Me incliné hacia delante en mi silla.
– Hacéis unos discursos muy bonitos, pero a nadie le interesan. Podéis volver a vuestra casa y echaros las flores que queráis, Miller. Pero no me hagáis perder el tiempo. Y ahora, decidme qué pedís.
Si se sintió insultado no dio muestras de ello.
– Bien, entonces, lo que pido son las doscientas sesenta libras de la deuda del señor Melbury, como me habíais prometido, y otras… digamos, doscientas cuarenta por mi buena voluntad, lo cual sumarían quinientas libras.
Tuve que poner toda mi fuerza de voluntad para no reaccionar como merecía semejante demanda.
– Quinientas libras es mucho dinero, señor. ¿Qué os hace pensar que lo tengo a mi disposición?
– Solo puedo especular sobre lo que tenéis, pero, puesto que estabais dispuesto a pagar doscientas sesenta por Melbury, tengo que pensar que esa suma, por muy grande que sea, solo es una parte de lo que poseéis. En cualquier caso, he visto en los periódicos que el señor Evans se ha labrado una buena reputación. No dudo que un hombre de vuestra posición no tendrá la menor dificultad para encontrar fondos poniendo como garantía las ganancias de vuestra plantación.
– ¿Queréis que pida dinero prestado a caballeros confiados y deje que sufran las consecuencias?

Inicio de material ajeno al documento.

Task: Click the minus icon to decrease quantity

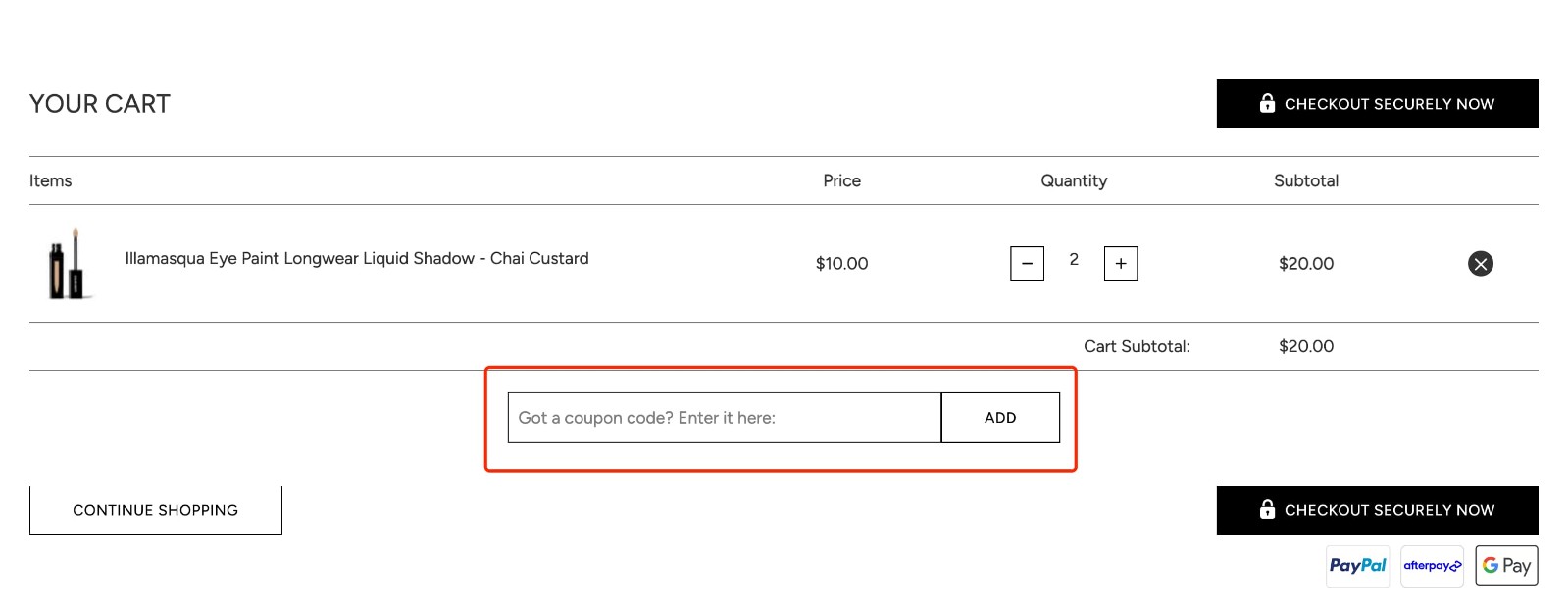Action: pyautogui.click(x=1027, y=263)
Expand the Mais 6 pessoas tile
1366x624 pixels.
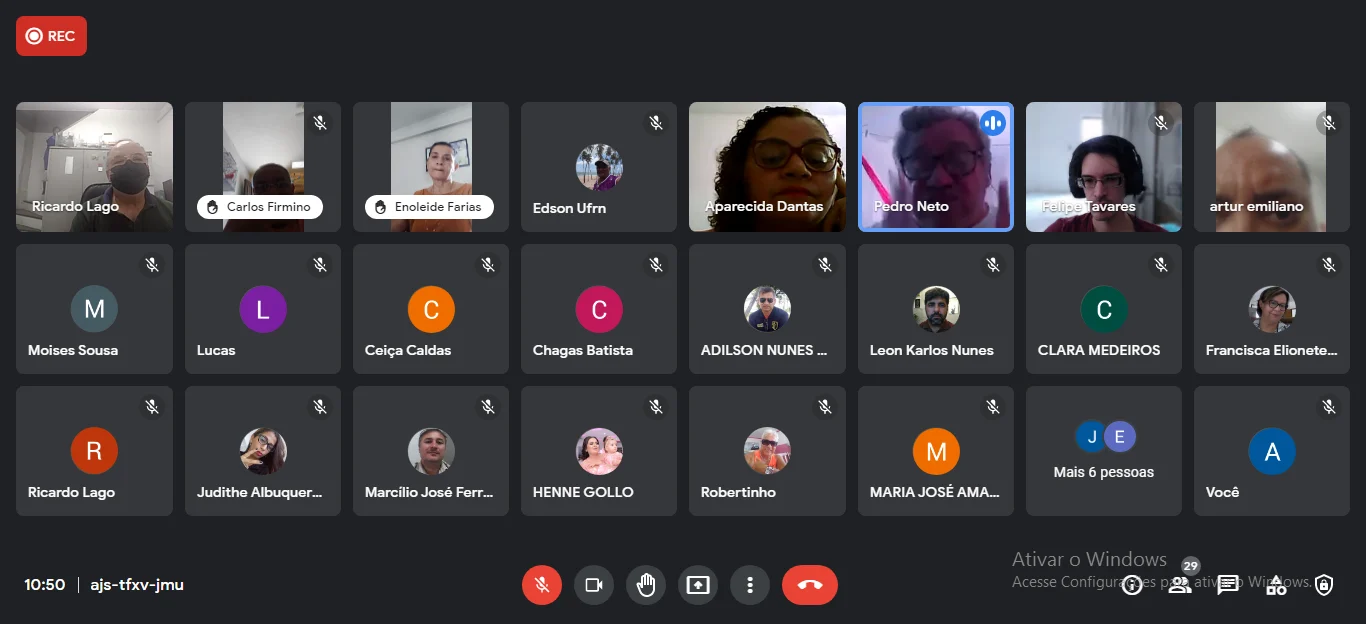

– No puedo deciros cómo conseguir el dinero, señor. Solo digo que debéis conseguirlo.
– ¿Y si me niego?
Él se encogió de hombros.
– Siempre puedo volver a exigir al señor Melbury que pague su deuda, señor. De una forma u otra pagará, puesto que no puede permitirse pasarse lo que queda de las elecciones en prisión por unas deudas. Y en cuanto a vos, si no me dais esas doscientas cuarenta libras, al menos puedo conseguir las ciento cincuenta que ofrece el rey. No sé si me entendéis.
Bebí un trago.
– Entiendo que sois muy mala persona -dije.
– Podéis pensar lo que queráis, señor, pero un caballero debe procurar siempre por sus intereses, y es exactamente lo que he hecho. Nadie puede decir lo contrario, ni criticarme.
– No seré yo quien haga tal cosa -dije-. Y en cuanto a la cantidad, debéis saber que es muy elevada y no puedo disponer de tanto dinero con facilidad. Necesito una semana.
– Eso no puede ser. No es muy amable por vuestra parte pedírmelo.
– Entonces, ¿cuánto tiempo os parece adecuado para que pueda reunir el dinero?
– Volveré dentro de tres días, señor. Tres días. Si no tenéis mi dinero, me temo que me veré obligado a emprender ciertas acciones que ambos preferiríamos evitar.
La señora Sears había visto entrar a aquel bellaco en mis habitaciones. ¿Se daría cuenta, me pregunté, si no volvía a salir? Pero, por muy tentador que fuera, no estaba dispuesto a cometer un crimen atroz para proteger una identidad que ya estaba condenada. Miller me había reconocido. Tarde o temprano alguien más me reconocería. Y tal vez esa persona no tendría la amabilidad de acudir a mí con aquellas exigencias e iría directamente a los guardias. No tenía más remedio que dejar marchar a Miller y utilizar los tres días que me quedaban como mejor pudiera.